» **EXTRACT**:

# Canadian fishing trip in early June



## shall (4 mo ago)

Hi. My friend and I are going to Canada (Lake Nipigon area) in the search of trophy pike and walleye. Since this trip is new to us, we were hoping for recommendations.

1. What lb braid? 50 was the recommendation to us.
2. How big of a leader? Does color (black, silver, green) make a difference?
3. Since we will be mostly trolling, any lure (with size and color) recommendations? We heard spoons and hot n tots worked well.


----------



## Waif (Oct 27, 2013)

Nipigon has it's own regulations.
Barbless hooks meaning a fingernail won't snag or bump on a crushed flat to shank barb.

Steel leaders can reduce catches.
Ball bearing swivels can help with common spoons twists when trolling. Quality swivels (well all tackle vs cheap).
Not all spoons will perform great being trolled or even with a swivel.

3/4 oz. Daredevil imitations worked for me.
And get you some Williams wobblers. Silver. Gold. Hammered. Smooth. Maybe more silvers than golds.
Why they work when others don't , I attribute to Canada and the fish there. L.o.l....I don't have another reason.

Bring some fire tiger rapalas. Not floaters. Though you could bring some of them too.
There are other fish there if walleye or pike are off on a given day.

Nipigon is big. Watch the danged weather close.
For fish , watch the water temps.
There are multiple inlets. With warmer water leaving them. A sunny day can warm the feed more.
There is thermal mass in areas of Nipigon. How does areas of rock heated during the day affect the water temps near?
That is very different than other areas.

There are "niches". Varying by conditions including weather where older fish know multiple sites that suit them best at/in.
Not always in the lake. Keep that in mind if the weather is not good on the lake or fishing slows and you want to explore. Not just a more sheltered area but different temps , and prey ambush advantage sites.
Yes walleye like a little current. So can a pike. How and where they hunt when active can be close , but seperate.
That hints casting can beat trolling sometimes. Sometimes. Due to site, and prey behavior expectations.

Nipigon gets fished enough the fish are not ignorant.
It is what it is due to the regulations on it.
But bring some outside the box ideas if standard offerings and presentations are not getting much action.
Some slow jigs around 3/8 headed. 
Maybe a foot long or longer lure if in a warm water area.

» **PROMPT A**:
Quote the records from the line containing "Click the PLAN" up to and including the final line of the records.
The thread and the records have no connection to one another.

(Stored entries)
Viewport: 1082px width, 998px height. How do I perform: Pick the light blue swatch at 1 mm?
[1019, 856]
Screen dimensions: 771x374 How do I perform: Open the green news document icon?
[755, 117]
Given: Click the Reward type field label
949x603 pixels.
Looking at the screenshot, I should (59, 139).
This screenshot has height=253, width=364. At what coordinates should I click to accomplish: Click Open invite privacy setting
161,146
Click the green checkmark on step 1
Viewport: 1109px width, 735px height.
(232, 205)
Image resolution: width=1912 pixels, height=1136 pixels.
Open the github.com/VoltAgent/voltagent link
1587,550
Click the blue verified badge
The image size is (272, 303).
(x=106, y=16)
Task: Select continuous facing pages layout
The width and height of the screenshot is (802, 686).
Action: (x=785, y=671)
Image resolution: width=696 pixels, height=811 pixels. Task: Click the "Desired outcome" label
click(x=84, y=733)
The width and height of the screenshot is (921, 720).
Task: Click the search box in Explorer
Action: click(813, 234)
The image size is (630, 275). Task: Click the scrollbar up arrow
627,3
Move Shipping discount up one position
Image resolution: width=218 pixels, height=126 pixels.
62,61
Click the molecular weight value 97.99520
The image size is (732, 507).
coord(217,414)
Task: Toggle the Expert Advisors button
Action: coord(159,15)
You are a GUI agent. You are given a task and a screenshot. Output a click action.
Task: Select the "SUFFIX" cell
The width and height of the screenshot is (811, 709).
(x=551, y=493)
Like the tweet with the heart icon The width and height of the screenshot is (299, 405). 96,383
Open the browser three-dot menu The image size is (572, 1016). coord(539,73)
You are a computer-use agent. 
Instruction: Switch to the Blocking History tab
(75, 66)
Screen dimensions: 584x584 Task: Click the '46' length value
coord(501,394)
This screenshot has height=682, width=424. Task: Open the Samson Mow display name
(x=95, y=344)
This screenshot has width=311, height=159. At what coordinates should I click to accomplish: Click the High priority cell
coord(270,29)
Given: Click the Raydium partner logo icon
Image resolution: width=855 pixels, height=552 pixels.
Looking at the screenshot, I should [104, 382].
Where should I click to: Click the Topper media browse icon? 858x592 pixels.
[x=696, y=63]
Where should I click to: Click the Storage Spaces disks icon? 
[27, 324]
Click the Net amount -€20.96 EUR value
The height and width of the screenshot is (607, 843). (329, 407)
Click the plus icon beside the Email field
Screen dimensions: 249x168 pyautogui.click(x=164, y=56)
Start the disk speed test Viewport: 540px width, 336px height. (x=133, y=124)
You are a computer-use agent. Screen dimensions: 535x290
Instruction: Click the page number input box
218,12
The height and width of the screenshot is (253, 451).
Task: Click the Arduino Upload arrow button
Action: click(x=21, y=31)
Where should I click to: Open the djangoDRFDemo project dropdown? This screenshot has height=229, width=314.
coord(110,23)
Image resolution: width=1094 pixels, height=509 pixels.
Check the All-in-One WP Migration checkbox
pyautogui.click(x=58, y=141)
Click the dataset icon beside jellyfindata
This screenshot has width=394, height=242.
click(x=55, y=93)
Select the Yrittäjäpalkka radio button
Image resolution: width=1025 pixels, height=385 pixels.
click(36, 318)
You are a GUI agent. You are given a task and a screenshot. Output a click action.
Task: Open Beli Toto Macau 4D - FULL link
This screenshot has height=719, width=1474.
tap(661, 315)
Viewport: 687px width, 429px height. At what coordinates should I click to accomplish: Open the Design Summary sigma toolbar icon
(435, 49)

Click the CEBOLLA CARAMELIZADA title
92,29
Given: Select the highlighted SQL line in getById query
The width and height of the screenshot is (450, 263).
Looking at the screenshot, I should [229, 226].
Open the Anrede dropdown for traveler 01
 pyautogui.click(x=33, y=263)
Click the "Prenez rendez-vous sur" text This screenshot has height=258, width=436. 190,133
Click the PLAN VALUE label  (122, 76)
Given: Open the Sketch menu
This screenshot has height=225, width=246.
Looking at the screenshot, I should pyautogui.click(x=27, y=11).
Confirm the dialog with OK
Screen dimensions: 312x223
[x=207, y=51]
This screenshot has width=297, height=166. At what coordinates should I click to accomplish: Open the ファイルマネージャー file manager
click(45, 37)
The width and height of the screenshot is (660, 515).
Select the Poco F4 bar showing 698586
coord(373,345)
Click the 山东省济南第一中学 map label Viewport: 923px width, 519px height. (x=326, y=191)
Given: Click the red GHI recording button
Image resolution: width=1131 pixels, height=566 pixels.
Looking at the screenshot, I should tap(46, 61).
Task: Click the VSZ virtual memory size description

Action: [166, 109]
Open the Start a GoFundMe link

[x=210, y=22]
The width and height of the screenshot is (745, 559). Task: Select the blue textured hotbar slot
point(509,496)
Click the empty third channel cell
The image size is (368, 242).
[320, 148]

» **PROMPT B**:
In the fishing thread, what weight of braid does the opening post say was recommended?

» **ANSWER A**:
Click the PLAN VALUE label  (122, 76)
Given: Open the Sketch menu
This screenshot has height=225, width=246.
Looking at the screenshot, I should pyautogui.click(x=27, y=11).
Confirm the dialog with OK
Screen dimensions: 312x223
[x=207, y=51]
This screenshot has width=297, height=166. At what coordinates should I click to accomplish: Open the ファイルマネージャー file manager
click(45, 37)
The width and height of the screenshot is (660, 515).
Select the Poco F4 bar showing 698586
coord(373,345)
Click the 山东省济南第一中学 map label Viewport: 923px width, 519px height. (x=326, y=191)
Given: Click the red GHI recording button
Image resolution: width=1131 pixels, height=566 pixels.
Looking at the screenshot, I should tap(46, 61).
Task: Click the VSZ virtual memory size description

Action: [166, 109]
Open the Start a GoFundMe link

[x=210, y=22]
The width and height of the screenshot is (745, 559). Task: Select the blue textured hotbar slot
point(509,496)
Click the empty third channel cell
The image size is (368, 242).
[320, 148]

» **ANSWER B**:
50 lb braid.